Abstract

In this scenario, several therapeutic approaches, alternative to gene therapy, including small molecules, antiangiogenic compounds, antibodies, hematopoietic stem cell transplantation, cell therapy, and immunotherapy, have been investigated at preclinical and clinical levels, with the ultimate goal of increasing the rate of response obtained by conventional chemoradiotherapy. The majority of these approaches produced clinical success to various degrees, at least in selected tumors. On the other hand, the initial clinical experience with biodrugs, cell therapeutics, and small molecules revealed their limitations. Several small molecules are highly active, but only in selected subsets of patients affected by a specific disease. Adoptive cellular immunotherapy is highly active, but can be offered only in the small subset of cancer patients from whom tumor-specific lymphocytes can be identified and expanded in vitro. Allogeneic stem cell transplantation is highly effective against several hematologic malignancies, but is affected by a high rate of transplant-related mortality, largely due to graft-versus-host disease. The high rate of clinical response to antibodies is often transient.

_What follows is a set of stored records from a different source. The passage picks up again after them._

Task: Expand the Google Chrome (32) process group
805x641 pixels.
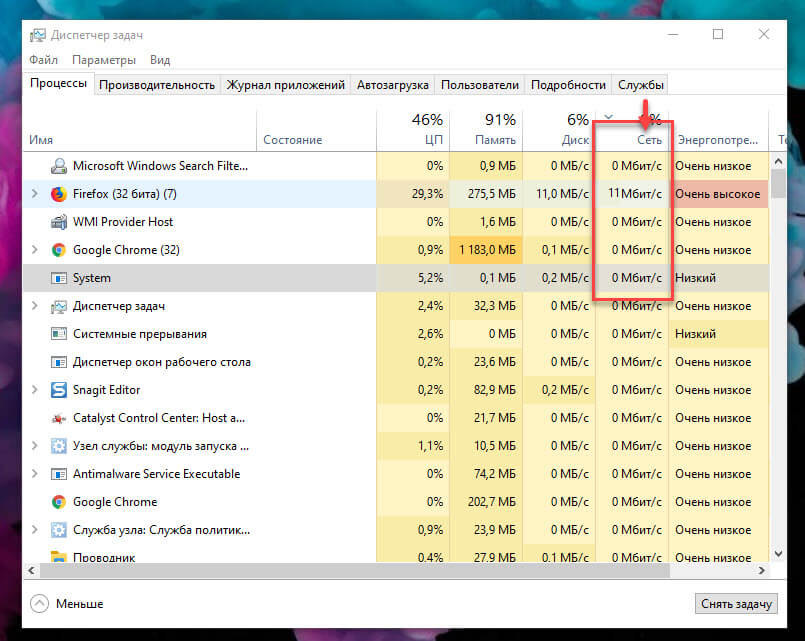Action: [36, 250]
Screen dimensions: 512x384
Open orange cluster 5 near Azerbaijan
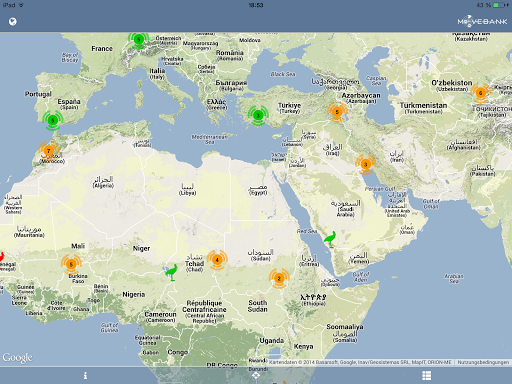click(x=337, y=112)
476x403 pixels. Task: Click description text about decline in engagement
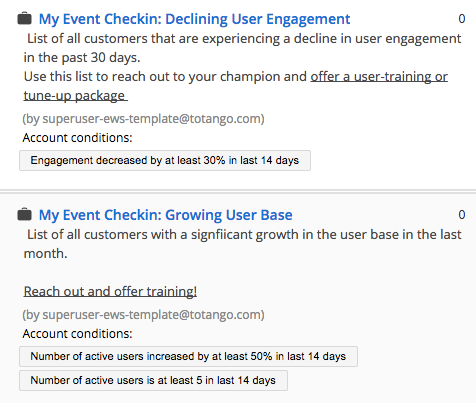click(242, 48)
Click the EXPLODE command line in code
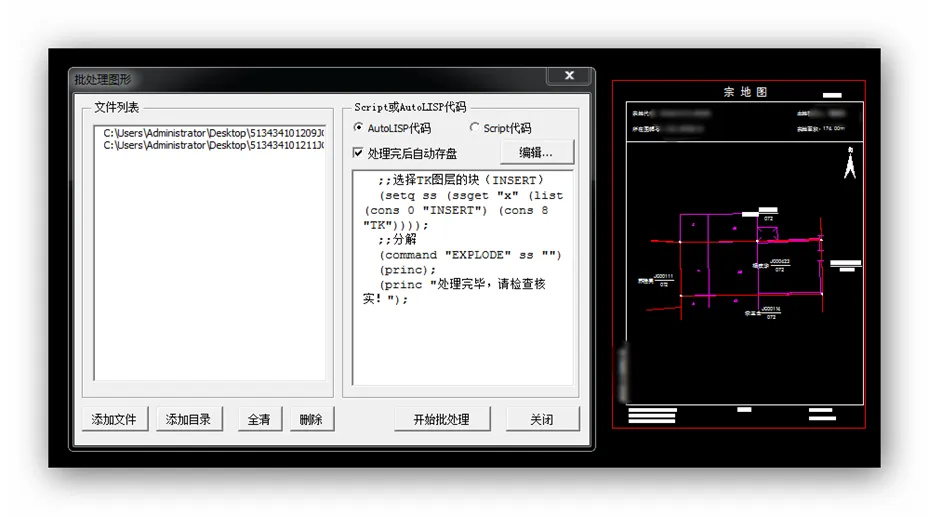Screen dimensions: 929x516 pos(470,255)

The transfer and expression of genes, the common motif of a wide range of therapeutic approaches included in the definition of gene therapy, have tremendous potential to overcome the limitations of standard and more innovative drugs. To move from the pioneering stage to a mature clinical phase, gene therapy is today required not only to compete with, but often to synergize and sometimes to enable, established and novel therapeutic platforms.
On the basis of these considerations, we reasoned that a series of reviews covering topics related to the therapeutic application of gene therapy to cancer should be implemented. In the next four issues of Human Gene Therapy, we will learn how gene transfer technology allows us to overcome the intrinsic limitations of cancer immunotherapy, by producing, for every candidate patient, virtually infinite numbers of tumor-specific lymphocytes, by transferring tumor-specific T cell receptor genes into the patient's cells. In addition, the review series will focus on how the specificity of antibodies can be exploited to obtain long-term clinical responses by transferring chimeric antigen receptor genes into human lymphocytes, and on the advantages of introducing a gene encoding an entire antigen into human dendritic cells to prepare potent cancer vaccines. We will also explore the complex activity of oncolytic vectors in cancer cells, the tumor environment, and innate and adaptive immunity and learn how the transfer of a suicide gene into donor lymphocytes enables haplo-identical stem cell transplantation, by taming its side effects. Finally, we will explore the potential of gene transfer to inhibit tumor angiogenesis and discuss the advantages offered by gene therapy as compared with antibodies and small molecules in treating head and neck cancer.
Undeniably, gene therapy is limited by its high technological complexity and subsequent costs. This is a highly relevant limitation for a novel therapeutic approach, still in need of support from the proper business models. This challenge needs to be met and will be faced by appropriate clinical trials and competitive clinical results.